I’m trying to do multilabel multiclass classification. What is the best approach, considering I have >30K classes, so I can’t fit them into the prompt to show the model what I want as a response? Is this a job for fine-tuning? Any advice would be great!
This has come up a number of times before.
My go-to suggestion is to define a classification taxonomy and do it in a multistage effort.
For instance, maybe you can structure your classifications into 50 equally sized “species” of classes, then maybe each species can be grouped into 30 equally sized “genera.”
So, first you classify by species, then within that species by genera. You’ve reduced your space by a factor of 1500. Then, you just need to classify among the 20 members of the genus.
Alternately, you might look at embeddings, if you have 10 to 30 examples of each of your classes, then embedding them and the object to be classified might yield some insight. You’d do some type of mean reciprocal ranking for all of your 30,000 classes against the new object to be classified, pick the highest ranked classes, then try to classify among just those.
Or even both.
30,000 classes is a lot of classes, it’s not a particularly easy thing to accomplish in an unsupervised manner, especially if the distinctions between some classes are nebulus and open to interpretation.

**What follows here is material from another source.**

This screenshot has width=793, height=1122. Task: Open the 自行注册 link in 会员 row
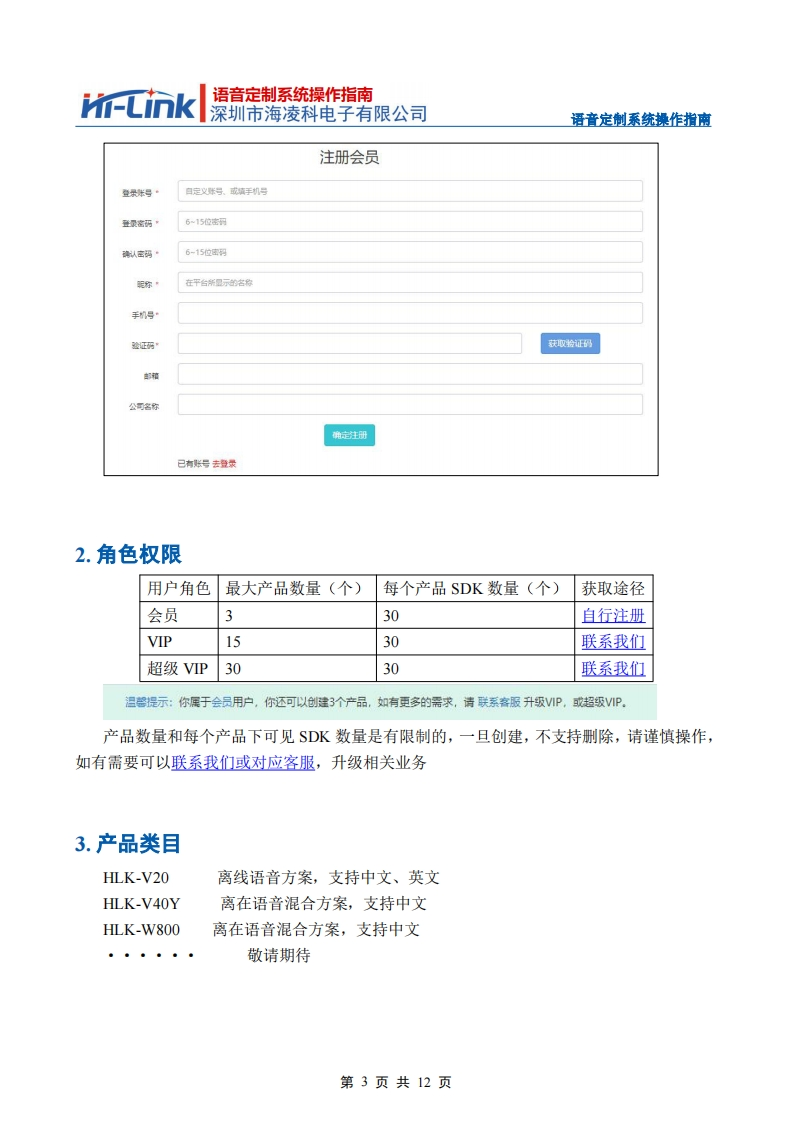click(x=613, y=616)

Allow me to be curious for a moment, but what kind of data has 30k possible lables/classes?
One example,
https://storage.googleapis.com/openimages/web/index.html
Edit: Well 20,000 classes anyway,
61,404,966 image-level labels on 20,638 classes
Good example, I’ve bookmarked that one, pretty interesting dataset!
Besides the multistage filter classifier that @elmstedt mentions … which is a good approach if it fits … you could look at training your own model.
One approach could be, say, embed the thing, get a vector, feed this vector into your own neural network, where at the end are 30k “buckets” of values ranging continuously from 0 to 1. The values closer to 1 would be in-class for the class represented in that slot.
I know, it’s a lot of work. But it’s almost required.
You could also try the “cheap” version. Just use labeled embeddings, and anything that correlates very similarly has the same set of labels attributed to it.
Not sure which one would work better for your exact situation. Guessing the trained neural network would, because it could discover relations that aren’t in your labeled data. But the labeled embeddings are a lot easier to try out.
I would personally go with a mixture of @elmstedt’s embedding approach and hierarchical agglomerative clustering. It might be slow, but it doesn’t matter as much if you only have to do it once.
My labels are actually conveniently in a hierarchical taxonomy structure already, so this multistage technique might be a good approach. One concern I would have, though is a scenario like this…
I’m trying to classify “pandas like to eat bamboo”.
I have an “Animal” category that has “Panda” in it, which would classify it as Panda, which would be partially correct. But what if I also have a “Plant” category with “Bamboo” in it? Would there be a way to get it to multilabel it as both “Panda” and “Bamboo” if they are from two separate categories?
This type of thing happens a lot in my data, so would that steer me away from a technique like this?
I will definitely look into the embedding technique you mentioned. Some of the things you said are unfamiliar, so I’ll have to do some research, but that certainly sounds promising. Would it be sort of like RAG? Like have it go find the embeddings that are close so that I have a small enough number of tokens to fit into a GPT context window?
I’m not opposed to training my own model, although it would require time and effort I may or may not be able to spend. I’ll keep that one in my back pocket in case other things don’t work well enough.
The “cheap” version you mention sounds similar to what I’ve been doing. It is not terrible, but I want it to be better. Also, the current way I’m doing it only gives me single labels, so part of my project now is to get multilabel going.
I’m trying to understand this. Would the clustering be to get my classes organized? If so, they’re already structured (Sorry, I left that out of my original message). Or would the clustering be used in a different way?
I’m noticing that some of the suggestions here don’t seem to be related to GPT prompts. Is that just not the right tool for this job? I’m not attached to the idea, but it does seem like the GPT models are very good at interpreting the words in my input text.
I’m no expert but going the gpt/llm route is certainly one of the most expensive ways to do this, but given the complexity of your use-case it might make sense.
Perhaps someone much smarter than me can explain the merits of each strategy
@sarah.n.golden as you have so many labels and they are in a taxonomy, it sounds that you could try Annif (it currently does not use any GPT models but only traditional machine learning and NLP algorithms): GitHub - NatLibFi/Annif: Annif is a multi-algorithm automated subject indexing tool for libraries, archives and museums.
However, I write also to ask if you ended using some LLM approach? How did it perform?